Tous unis pour le cactus…
C’est dans ce contexte qu’a été créée en 2018 l’Association nationale de développement du cactus (ANADEC), qui fédère aujourd’hui les principaux opérateurs de la filière. Elle joue un rôle central dans la représentation du secteur, la coordination des actions de promotion et le dialogue avec le secteur public.
En effet, les institutions publiques tunisiennes jouent elles aussi un rôle de plus en plus actif dans le renforcement de la compétitivité de la filière. Ainsi, depuis quelques années le Centre de promotion des exportations (CEPEX) organise régulièrement des activités de promotion et de matchmaking à l´international, l’Agence de vulgarisation et de formation agricole (AVFA) va bientôt lancer un programme de formation continue dédié au figuier de barbarie. Tandis que le Groupement interprofessionnel des fruits (GIFRUITS) vient d’annoncer l’organisation du « Cactus Innov », le premier concours de l’innovation pour la filière figue de barbarie.

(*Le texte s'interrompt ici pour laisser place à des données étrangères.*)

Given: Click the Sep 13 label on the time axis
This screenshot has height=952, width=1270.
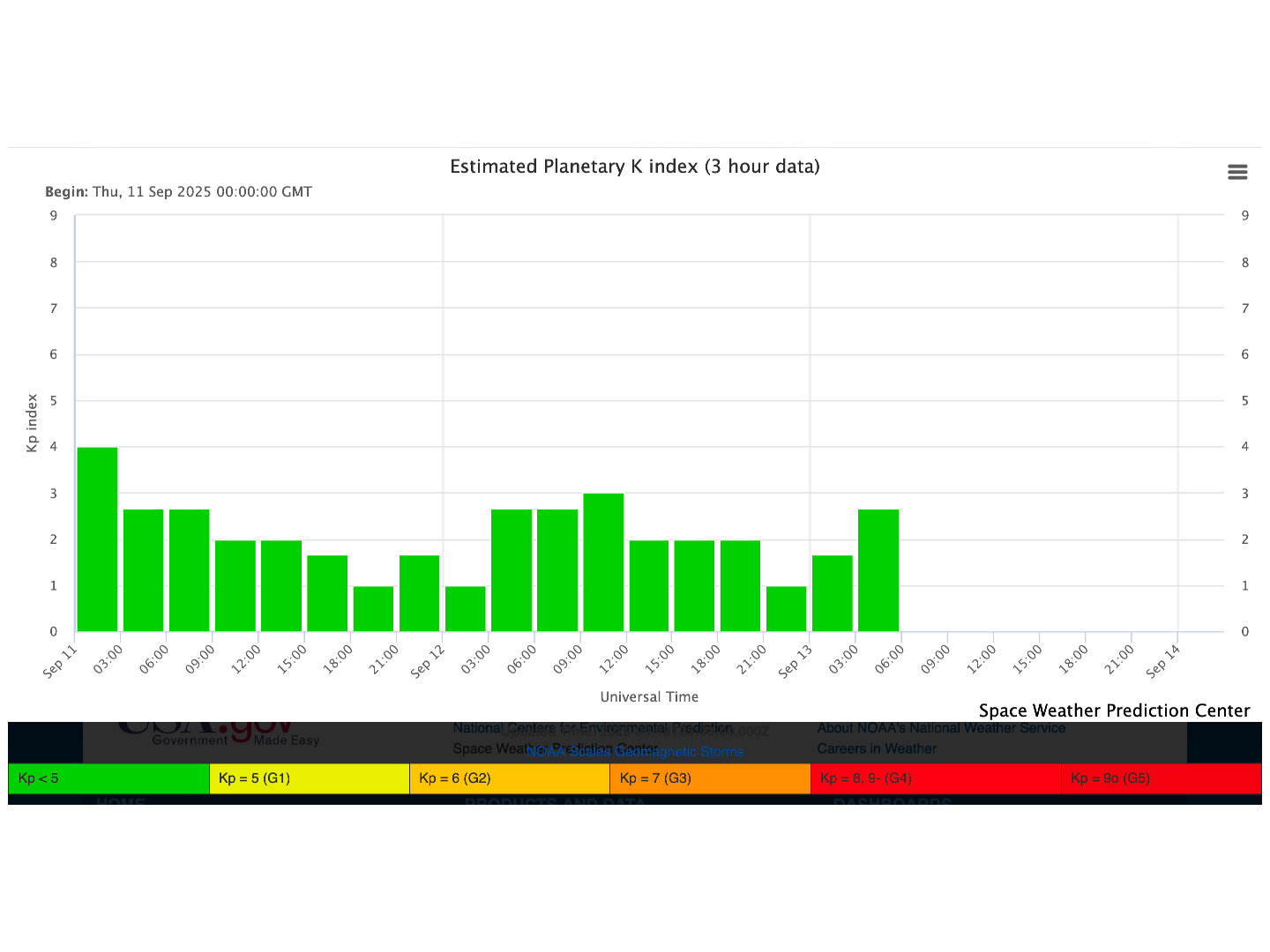Looking at the screenshot, I should pyautogui.click(x=795, y=661).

De son côté l’Office national de l’artisanat a clôturé la première édition du concours ARTITERROIR pour mettre en avant des créations artisanales autour du thème artistique du cactus.
D’un autre côté, le ministère du Tourisme est engagé dans la promotion d´expériences immersives touristiques autour de la figue de barbarie à Nabeul et Kairouan.
Quid des défis ?
Ce parcours impressionnant ne doit cependant pas occulter les défis actuels. Depuis 2021, la filière est confrontée à une menace majeure : la cochenille, un insecte ravageur qui menace les plantations. Pour y faire face, une stratégie nationale de lutte intégrée a été mise en place par le ministère de l’Agriculture en collaboration avec le secteur privé. Ainsi, des prédateurs naturels de la cochenille ont été relâchés dans les zones de production afin de favoriser une lutte biologique durable.
Parallèlement, des variétés de cactus résistantes ont été identifiées pour avancer dans la replantation. Ces efforts traduisent une approche structurée, qui permettra à la filière agroindustrielle du cactus de continuer à avancer tout en renforçant sa résilience.
La figue de barbarie tunisienne incarne aujourd’hui un modèle de développement agro-industriel durable, fondé sur la valorisation des ressources locales, la collaboration, l’esprit d’entrepreneuriat et l’innovation. La nouvelle publication de l’ONUDI documente ce parcours et propose un ensemble de repères concrets pour d’autres filières en quête de compétitivité. Elle démontre que même les filières perçues à faible potentiel peuvent devenir des moteurs de croissance lorsqu’elles s’appuient sur une vision collective, un engagement coordonné et la volonté d’aller de l’avant ensemble.